Os dados quantitativos apontam que os principais motivos referidos pelas mulheres para emigrar foram: dificuldade de conseguir alimento (54%); dificuldade para acessar assistência à saúde (37,8%); violência e insegurança (27,3%) e busca por trabalho (23,2%). 8% delas já chegaram ao país grávidas. A maioria das mulheres entrevistadas no inquérito quantitativo é jovem, entre 24 e 35 anos de idade (sendo 14% adolescentes), com ensino médio completo, e autodeclaradas pardas (66%), com companheiro (61%) e alta fecundidade.

As mulheres e adolescentes, sobretudo as migrantes forçadas, são especialmente vulnerabilizadas pelas condições de risco sofridas durante o deslocamento, em locais de fronteira e em assentamentos, o que representa desafios para a saúde reprodutiva e sexual já comprometida em seu país de origem. 

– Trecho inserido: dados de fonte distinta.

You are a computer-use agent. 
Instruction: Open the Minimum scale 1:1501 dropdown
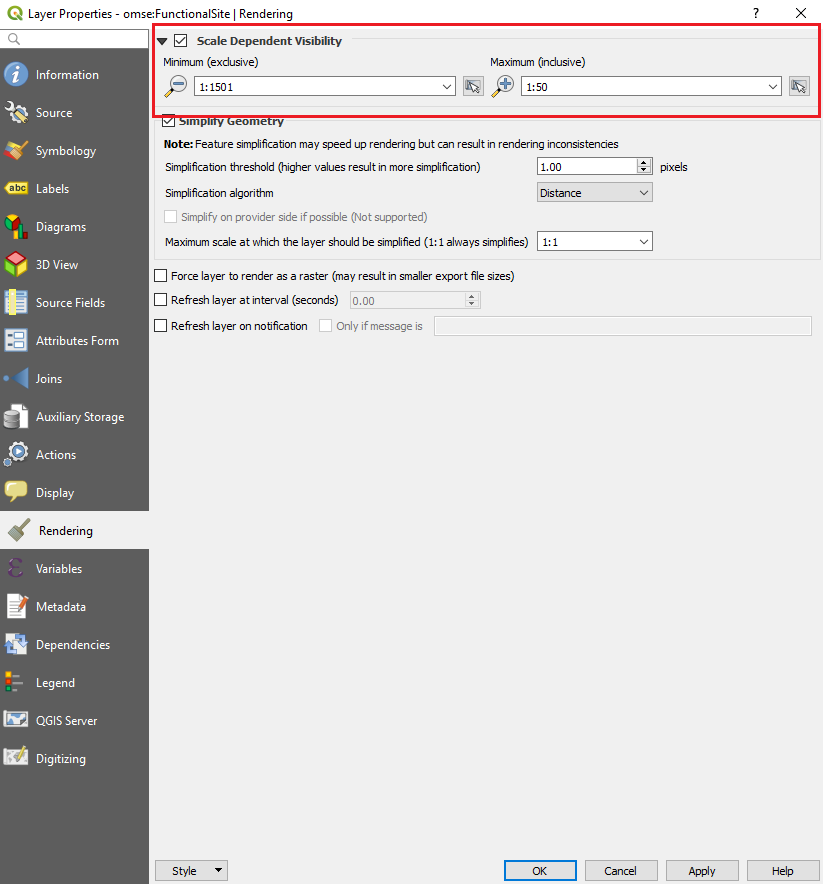coord(447,86)
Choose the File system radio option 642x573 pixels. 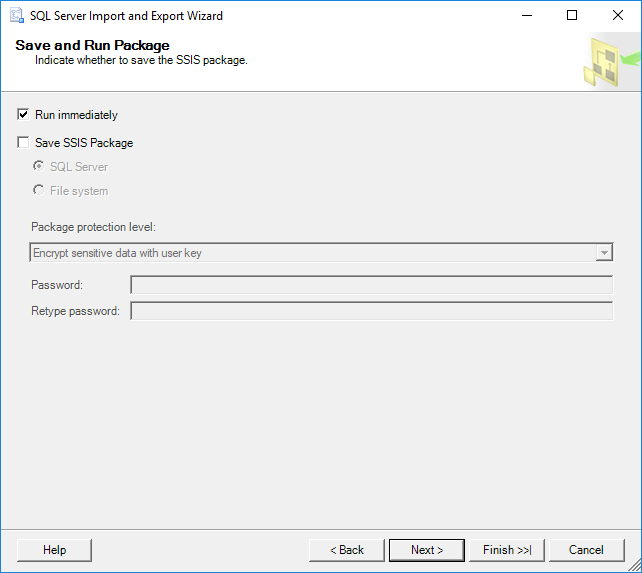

Nesse cenário, apenas 47% das venezuelanas no Brasil usam algum método contraceptivo, enquanto, entre as brasileiras, a média é de 80%. O percentual das estrangeiras se manteve estável em relação ao comportamento delas enquanto ainda estavam na Venezuela. A pesquisa mostra ainda que 63% das migrantes ativas sexualmente não utilizaram preservativo masculino nenhuma vez nos últimos 12 meses e 53% relataram usar algum contraceptivo, sendo o injetável o método mais recorrente. 

Os relatos ainda evidenciam que as necessidades dessas mulheres vão além do acesso e uso de preservativos, tratamento de infecções sexualmente transmissíveis e pré-natal. Foram destacadas também necessidades de informação em geral e sobre planejamento familiar de maneira mais profunda, bem como sobre os prós e contras dos muitos métodos contraceptivos.

De uma forma geral, os resultados do ReGHID indicam a necessidade de melhorar o atendimento às populações migrantes, respeitando as diferenças culturais, linguísticas, étnico-raciais e econômicas e de gênero.

“A perspectiva é que os dados da pesquisa sejam incorporados para a promoção de políticas de saúde. Nós já fizemos eventos como este, que chamamos de devolutivas, envolvendo o poder público, as instituições de saúde, as instituições sociais, justamente buscando envolver os gestores.“, aponta Zeni, indicando a expectativa para os próximos passos após a ampla divulgação do estudo.

Confira a pesquisa completa aqui.

Migração, Gênero e Saúde

Em São Luís, a pesquisa foi apresentada durante o evento “Migração, Gênero e Saúde: por uma Política Intersetorial e Interseccional para Migrantes”, que aconteceu na UFMA, nos dias 16 e 17 de outubro. Com base nos dados obtidos com o estudo e suas conclusões, durante os dois dias, a situação de mulheres migrantes venezuelanas no Brasil foi discutida a fim de gerar propostas e recomendações com vista ao desenvolvimento de estratégias de enfrentamento para esse desafio, que tende a ser coletivo.